▶ [Travail demandé]
**A.** Recopiez mot pour mot le passage de l'arrêt qui va de « Par une ordonnance » à « 240 000 euro. ».
**B.** D'après l'arrêt, quelle somme la société Signalisation France demande-t-elle à la cour de mettre à la charge du département de l'Orne sur le fondement de l'article L. 761-1 du Code de justice administrative ?

▶ [Passage retenu]
╔══

CAA Nantes, 4e ch., 2 février 2016, n° 15NT00865

NANTES

Arrêt

PARTIES

Demandeur :

Signalisation France (Sté)

Défendeur :

Préfecture de l'Orne

COMPOSITION DE LA JURIDICTION

Président :

M. Laine

Rapporteur :

Mme Rimeu

Rapporteur public :

M. Gauthier

Avocats :

Cabinet Bues & Associés, Mes de La Ferté-Sénectère, Dacquin

TA Caen, du 26 févr. 2015

26 février 2015

Vu la procédure suivante :

Procédure contentieuse antérieure :

Le département de l'Orne a demandé au juge des référés du Tribunal administratif de Caen de condamner la société Signalisation France, sur le fondement de l'article R. 541-1 du Code de justice administrative, à lui verser une provision de 2 240 000 euro en réparation du préjudice qu'il a subi du fait du surcoût supporté à raison de la passation de trois marchés publics à bons de commande portant sur l'acquisition de panneaux de signalisation et d'équipements annexes, résultant des pratiques anticoncurrentielles d'une entente dont cette société a fait partie.

Par une ordonnance n° 1401086 du 26 février 2015, le juge des référés du Tribunal administratif de Caen a condamné la société Signalisation France à verser au département de l'Orne une provision de 2 240 000 euro.

Procédure devant la cour :

Par une requête et deux mémoires, enregistrés les 10 mars 2015, 1er décembre 2015 et 4 janvier 2016, la société Signalisation France, représentée par Me A, demande à la cour :

1°) d'annuler cette ordonnance du juge des référés du Tribunal administratif de Caen du 26 février 2015 ;

2°) de rejeter la demande présentée par le département de l'Orne devant le juge des référés du Tribunal administratif de Caen ;

3°) de mettre à la charge du département de l'Orne la somme de 10 000 euro, majorée de la TVA, sur le fondement de l'article L. 761-1 du Code de justice administrative.

Elle soutient que :

- le département de l'Orne n'a pas émis de titre exécutoire pour recouvrer la somme qu'il estime lui être due, de sorte que sa demande de première instance était irrecevable ;

- l'ordonnance attaquée ne répond pas aux moyens qu'elle a soulevés contre le rapport d'expertise ;

- l'évaluation du surcoût faite par l'autorité de la concurrence est pertinente ;

- le juge des référés, en accordant une provision de 2 240 000 euro alors que le département de l'Orne ne demandait que 2 239 819 euro, a statué ultra petita ;

- pour le surplus, elle s'en rapporte à ses écritures de première instance.

Par deux mémoires en défense, enregistrés les 8 juin 2015 et 18 décembre 2015, le département de l'Orne conclut au rejet de la requête et demande que la somme de 2 000 euro soit mise à la charge de la société Signalisation France en application de l'article L. 761-1 du Code de justice administrative.

╚══

▶ [Matériel présenté]
╔══

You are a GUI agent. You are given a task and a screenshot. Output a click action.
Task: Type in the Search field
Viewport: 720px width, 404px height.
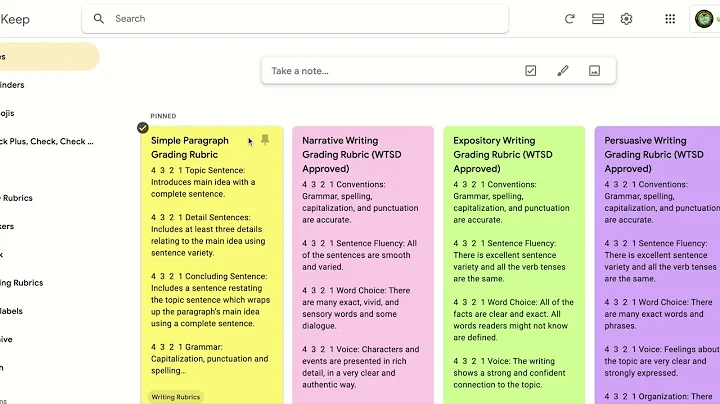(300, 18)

╚══
╔══

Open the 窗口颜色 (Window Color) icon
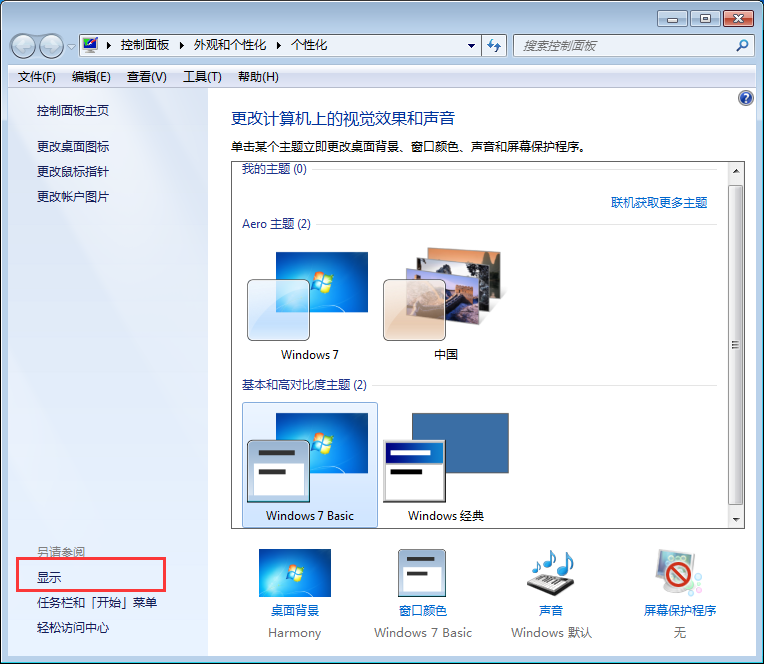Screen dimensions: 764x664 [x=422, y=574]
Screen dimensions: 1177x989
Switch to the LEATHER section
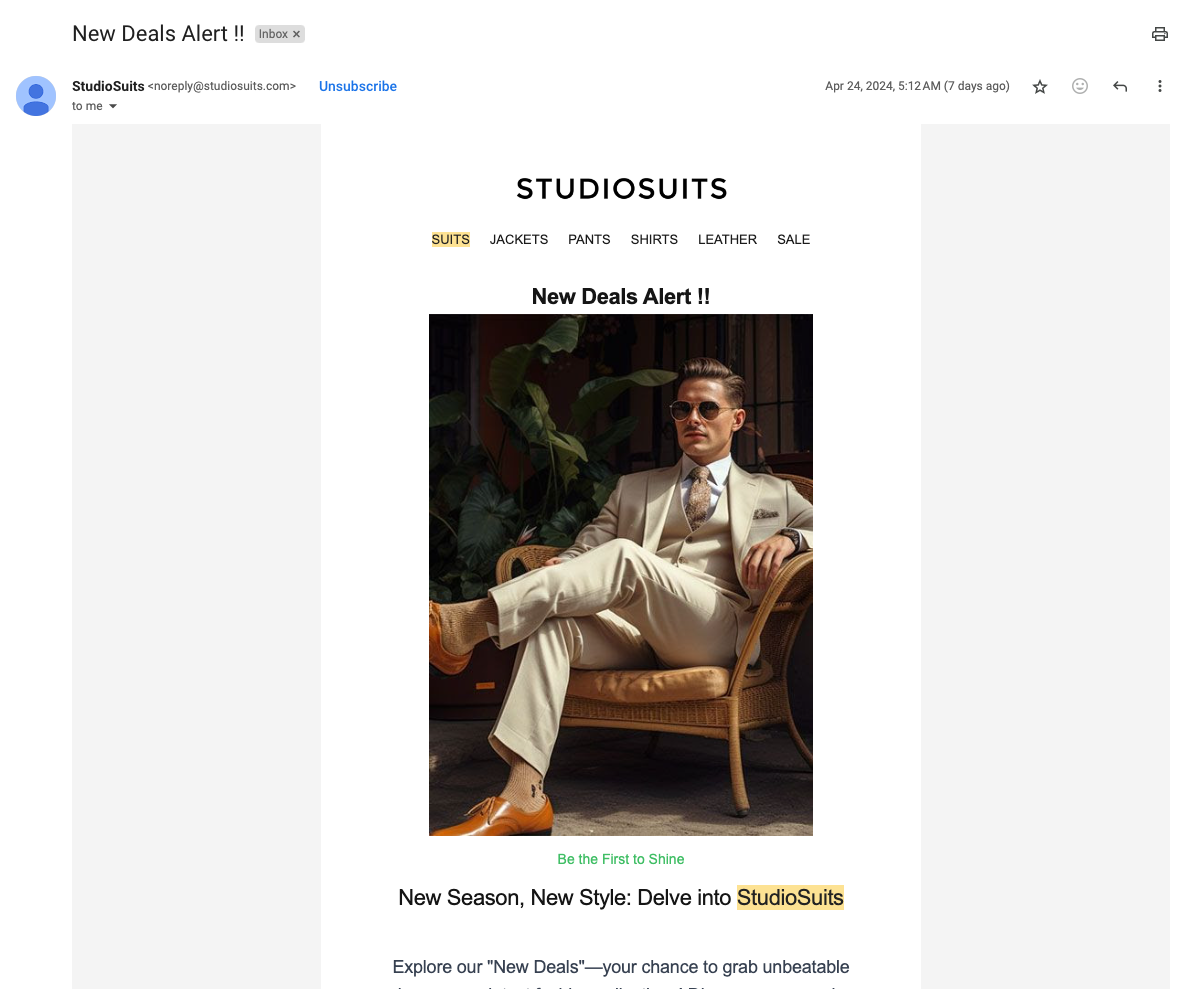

╚══
╔══

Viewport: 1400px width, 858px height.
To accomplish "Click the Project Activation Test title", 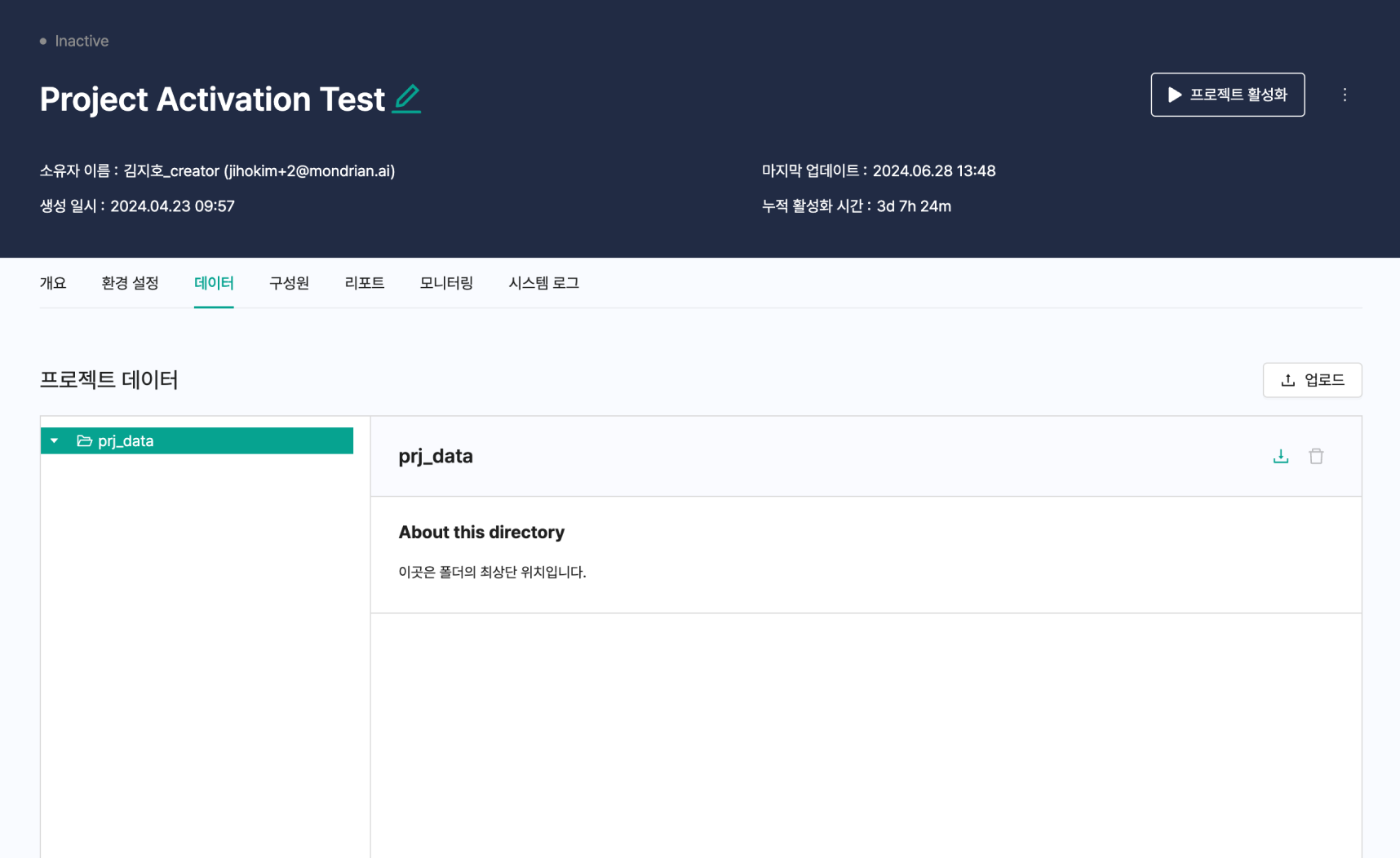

╚══

▶ [Réponses par tâche]
**A.**
Par une ordonnance n° 1401086 du 26 février 2015, le juge des référés du Tribunal administratif de Caen a condamné la société Signalisation France à verser au département de l'Orne une provision de 2 240 000 euro.

**B.** La somme de 10 000 euro, majorée de la TVA.